Report each line of the data that has "Toggle" somewhere in it.

[[ Material supplied open ]]

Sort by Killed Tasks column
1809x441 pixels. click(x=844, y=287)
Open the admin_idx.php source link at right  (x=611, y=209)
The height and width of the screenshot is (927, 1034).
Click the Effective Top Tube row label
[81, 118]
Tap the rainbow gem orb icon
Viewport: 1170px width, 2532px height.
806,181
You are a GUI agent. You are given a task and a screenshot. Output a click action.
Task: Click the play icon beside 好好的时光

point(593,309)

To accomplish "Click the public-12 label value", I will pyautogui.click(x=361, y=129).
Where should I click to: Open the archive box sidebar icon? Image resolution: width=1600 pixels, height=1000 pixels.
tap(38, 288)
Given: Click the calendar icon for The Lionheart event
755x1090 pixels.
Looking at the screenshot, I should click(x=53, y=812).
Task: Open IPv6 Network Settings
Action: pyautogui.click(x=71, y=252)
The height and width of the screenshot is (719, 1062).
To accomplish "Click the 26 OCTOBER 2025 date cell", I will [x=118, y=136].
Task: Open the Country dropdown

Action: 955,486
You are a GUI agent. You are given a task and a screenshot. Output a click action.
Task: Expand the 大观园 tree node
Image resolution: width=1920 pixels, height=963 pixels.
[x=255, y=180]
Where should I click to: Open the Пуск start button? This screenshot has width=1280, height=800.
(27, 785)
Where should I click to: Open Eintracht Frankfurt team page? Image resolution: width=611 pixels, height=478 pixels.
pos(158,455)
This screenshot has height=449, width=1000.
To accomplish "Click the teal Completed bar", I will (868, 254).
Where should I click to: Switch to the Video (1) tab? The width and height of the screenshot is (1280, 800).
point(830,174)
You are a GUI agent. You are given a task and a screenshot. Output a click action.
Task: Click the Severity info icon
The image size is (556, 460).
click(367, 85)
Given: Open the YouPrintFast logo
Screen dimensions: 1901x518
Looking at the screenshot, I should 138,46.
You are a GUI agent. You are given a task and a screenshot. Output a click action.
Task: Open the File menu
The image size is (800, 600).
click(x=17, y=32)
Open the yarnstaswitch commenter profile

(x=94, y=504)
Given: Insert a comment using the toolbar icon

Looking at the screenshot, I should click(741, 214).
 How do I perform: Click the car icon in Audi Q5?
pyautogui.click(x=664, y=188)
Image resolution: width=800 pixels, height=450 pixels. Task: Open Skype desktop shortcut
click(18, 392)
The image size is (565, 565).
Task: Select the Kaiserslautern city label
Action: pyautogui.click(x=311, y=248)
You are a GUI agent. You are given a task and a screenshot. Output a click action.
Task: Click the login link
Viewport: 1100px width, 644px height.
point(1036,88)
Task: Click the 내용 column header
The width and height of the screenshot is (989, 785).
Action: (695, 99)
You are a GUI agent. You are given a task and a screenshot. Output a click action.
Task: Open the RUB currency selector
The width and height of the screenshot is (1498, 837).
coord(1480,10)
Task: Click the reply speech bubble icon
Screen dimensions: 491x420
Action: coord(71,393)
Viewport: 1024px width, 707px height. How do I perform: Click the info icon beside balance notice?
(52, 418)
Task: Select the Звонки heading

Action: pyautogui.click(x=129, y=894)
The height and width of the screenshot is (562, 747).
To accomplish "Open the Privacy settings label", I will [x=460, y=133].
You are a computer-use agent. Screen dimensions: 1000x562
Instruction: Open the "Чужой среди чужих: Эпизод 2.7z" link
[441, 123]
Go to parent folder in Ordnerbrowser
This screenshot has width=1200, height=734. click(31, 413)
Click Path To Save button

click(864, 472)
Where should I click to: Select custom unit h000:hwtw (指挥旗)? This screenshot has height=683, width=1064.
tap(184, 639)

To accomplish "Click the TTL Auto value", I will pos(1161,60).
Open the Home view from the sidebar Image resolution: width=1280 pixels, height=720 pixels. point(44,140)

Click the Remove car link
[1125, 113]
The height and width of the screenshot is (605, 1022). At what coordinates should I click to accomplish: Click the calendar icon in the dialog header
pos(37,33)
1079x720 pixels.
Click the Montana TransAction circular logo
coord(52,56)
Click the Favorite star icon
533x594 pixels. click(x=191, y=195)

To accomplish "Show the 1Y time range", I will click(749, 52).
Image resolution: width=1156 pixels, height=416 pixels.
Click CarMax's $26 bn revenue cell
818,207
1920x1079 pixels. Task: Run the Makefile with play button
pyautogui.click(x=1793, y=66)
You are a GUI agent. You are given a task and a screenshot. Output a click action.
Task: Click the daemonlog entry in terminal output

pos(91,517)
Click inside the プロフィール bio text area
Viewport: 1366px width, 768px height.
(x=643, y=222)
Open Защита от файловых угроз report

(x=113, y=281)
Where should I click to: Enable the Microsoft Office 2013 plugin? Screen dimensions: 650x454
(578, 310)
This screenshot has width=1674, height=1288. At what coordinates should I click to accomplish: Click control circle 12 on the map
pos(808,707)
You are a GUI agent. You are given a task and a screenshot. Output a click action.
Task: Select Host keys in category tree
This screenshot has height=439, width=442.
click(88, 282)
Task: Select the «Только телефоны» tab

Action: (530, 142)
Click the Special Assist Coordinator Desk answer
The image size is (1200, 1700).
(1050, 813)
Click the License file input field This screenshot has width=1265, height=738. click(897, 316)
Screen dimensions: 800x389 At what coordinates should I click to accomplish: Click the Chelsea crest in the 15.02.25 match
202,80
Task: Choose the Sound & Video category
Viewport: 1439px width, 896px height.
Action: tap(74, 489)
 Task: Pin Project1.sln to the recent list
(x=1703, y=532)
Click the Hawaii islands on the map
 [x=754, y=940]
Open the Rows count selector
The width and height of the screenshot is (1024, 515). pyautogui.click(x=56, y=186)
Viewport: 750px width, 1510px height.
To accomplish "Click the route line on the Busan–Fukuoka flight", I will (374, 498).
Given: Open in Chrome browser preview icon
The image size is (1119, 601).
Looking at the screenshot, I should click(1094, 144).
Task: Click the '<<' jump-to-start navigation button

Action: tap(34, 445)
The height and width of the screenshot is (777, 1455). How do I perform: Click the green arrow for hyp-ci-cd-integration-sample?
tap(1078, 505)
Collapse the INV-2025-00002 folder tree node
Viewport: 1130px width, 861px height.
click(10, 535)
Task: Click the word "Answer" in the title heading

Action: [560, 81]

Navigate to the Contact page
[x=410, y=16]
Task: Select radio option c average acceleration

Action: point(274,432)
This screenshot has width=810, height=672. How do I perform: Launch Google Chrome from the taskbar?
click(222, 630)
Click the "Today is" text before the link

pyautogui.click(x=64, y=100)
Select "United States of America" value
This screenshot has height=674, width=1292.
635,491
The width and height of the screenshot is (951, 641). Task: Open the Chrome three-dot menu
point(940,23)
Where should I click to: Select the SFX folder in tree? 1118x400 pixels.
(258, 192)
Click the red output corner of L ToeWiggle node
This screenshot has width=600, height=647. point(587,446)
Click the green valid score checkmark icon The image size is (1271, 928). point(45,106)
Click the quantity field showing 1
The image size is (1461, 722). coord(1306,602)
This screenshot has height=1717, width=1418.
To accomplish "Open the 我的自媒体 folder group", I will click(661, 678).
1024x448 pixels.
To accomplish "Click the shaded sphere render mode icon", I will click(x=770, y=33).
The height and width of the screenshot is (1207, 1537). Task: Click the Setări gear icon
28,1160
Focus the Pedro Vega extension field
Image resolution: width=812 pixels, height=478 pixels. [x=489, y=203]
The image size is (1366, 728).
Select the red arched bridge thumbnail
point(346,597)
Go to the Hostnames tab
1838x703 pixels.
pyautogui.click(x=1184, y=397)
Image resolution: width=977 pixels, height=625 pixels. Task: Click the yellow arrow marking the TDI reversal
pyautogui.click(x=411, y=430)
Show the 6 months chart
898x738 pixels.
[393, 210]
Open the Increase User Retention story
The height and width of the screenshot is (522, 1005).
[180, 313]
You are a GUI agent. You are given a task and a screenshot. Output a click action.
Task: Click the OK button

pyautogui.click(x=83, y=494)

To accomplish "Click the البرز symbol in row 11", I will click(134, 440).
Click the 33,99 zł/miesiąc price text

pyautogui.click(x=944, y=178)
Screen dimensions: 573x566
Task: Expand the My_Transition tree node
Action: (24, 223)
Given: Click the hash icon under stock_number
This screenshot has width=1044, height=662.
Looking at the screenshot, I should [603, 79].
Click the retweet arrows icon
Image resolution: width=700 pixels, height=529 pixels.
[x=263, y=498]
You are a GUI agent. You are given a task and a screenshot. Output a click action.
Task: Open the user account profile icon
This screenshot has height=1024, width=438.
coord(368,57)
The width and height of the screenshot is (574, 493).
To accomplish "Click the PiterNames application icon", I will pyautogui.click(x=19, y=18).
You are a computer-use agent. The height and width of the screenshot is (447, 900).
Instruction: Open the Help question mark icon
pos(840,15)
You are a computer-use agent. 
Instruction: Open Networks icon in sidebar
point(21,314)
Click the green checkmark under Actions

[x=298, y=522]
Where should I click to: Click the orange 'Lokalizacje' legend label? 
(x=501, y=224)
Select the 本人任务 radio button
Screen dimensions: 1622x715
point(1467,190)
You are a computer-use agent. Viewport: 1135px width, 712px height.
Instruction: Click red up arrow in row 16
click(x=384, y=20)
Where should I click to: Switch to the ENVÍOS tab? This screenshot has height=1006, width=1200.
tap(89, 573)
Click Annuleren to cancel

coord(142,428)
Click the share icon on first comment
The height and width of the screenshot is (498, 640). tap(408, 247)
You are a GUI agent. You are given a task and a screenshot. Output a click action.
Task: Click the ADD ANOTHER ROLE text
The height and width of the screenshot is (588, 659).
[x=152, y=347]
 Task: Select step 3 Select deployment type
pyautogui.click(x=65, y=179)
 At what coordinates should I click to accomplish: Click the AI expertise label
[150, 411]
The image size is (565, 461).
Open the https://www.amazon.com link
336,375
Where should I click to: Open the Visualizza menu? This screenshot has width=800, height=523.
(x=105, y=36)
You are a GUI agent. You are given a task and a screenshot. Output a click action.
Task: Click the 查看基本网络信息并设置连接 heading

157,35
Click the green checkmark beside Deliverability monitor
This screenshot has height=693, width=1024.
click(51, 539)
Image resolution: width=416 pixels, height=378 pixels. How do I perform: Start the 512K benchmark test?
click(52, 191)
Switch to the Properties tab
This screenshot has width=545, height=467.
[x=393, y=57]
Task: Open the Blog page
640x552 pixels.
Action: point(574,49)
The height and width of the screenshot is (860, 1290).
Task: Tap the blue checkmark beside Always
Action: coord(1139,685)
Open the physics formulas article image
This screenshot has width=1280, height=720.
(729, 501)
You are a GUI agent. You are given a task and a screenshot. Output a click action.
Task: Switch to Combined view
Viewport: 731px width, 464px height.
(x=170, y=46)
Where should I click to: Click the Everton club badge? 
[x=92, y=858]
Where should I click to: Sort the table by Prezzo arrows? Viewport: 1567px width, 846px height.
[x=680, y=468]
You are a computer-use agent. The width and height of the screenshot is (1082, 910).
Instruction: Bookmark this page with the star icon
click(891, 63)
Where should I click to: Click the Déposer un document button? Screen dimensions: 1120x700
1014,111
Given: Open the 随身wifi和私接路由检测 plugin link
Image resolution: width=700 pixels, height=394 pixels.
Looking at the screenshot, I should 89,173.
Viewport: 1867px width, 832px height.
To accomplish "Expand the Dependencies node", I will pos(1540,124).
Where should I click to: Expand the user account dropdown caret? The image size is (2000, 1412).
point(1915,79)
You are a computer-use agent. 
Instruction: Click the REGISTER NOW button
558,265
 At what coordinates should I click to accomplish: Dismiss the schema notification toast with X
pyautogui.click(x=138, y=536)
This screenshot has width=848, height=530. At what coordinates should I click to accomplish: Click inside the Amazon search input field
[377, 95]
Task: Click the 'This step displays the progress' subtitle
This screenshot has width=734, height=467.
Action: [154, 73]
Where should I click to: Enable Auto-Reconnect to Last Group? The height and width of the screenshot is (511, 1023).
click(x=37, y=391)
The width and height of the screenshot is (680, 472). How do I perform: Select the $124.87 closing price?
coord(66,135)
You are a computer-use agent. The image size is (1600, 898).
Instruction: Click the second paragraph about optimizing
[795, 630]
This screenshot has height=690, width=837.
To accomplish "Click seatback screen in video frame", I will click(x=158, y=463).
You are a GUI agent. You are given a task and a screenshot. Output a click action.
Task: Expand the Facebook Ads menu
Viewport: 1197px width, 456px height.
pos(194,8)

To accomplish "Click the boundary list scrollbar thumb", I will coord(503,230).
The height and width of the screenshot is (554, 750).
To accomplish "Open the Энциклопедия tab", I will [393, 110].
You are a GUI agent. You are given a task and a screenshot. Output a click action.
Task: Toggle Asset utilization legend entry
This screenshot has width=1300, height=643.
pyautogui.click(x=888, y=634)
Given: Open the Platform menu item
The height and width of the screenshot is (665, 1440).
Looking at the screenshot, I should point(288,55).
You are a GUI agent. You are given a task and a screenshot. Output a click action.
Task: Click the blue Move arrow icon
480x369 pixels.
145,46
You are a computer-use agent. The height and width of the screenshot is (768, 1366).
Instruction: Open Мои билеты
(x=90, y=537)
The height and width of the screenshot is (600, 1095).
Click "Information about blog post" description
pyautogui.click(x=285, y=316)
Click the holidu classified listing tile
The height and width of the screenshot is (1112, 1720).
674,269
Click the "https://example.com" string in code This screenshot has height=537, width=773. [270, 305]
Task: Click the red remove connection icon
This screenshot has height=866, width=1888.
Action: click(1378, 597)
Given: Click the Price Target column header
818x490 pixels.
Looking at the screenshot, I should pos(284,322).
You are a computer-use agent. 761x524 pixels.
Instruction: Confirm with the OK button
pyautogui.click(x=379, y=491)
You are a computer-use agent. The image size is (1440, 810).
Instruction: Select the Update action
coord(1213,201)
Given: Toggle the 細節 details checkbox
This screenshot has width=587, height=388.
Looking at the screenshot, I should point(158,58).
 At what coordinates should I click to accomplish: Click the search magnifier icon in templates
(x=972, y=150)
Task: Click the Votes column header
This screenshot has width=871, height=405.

[[ Material supplied closed ]]

▸ **Exercise result**
Task: Toggle Asset utilization legend entry
Given: Toggle the 細節 details checkbox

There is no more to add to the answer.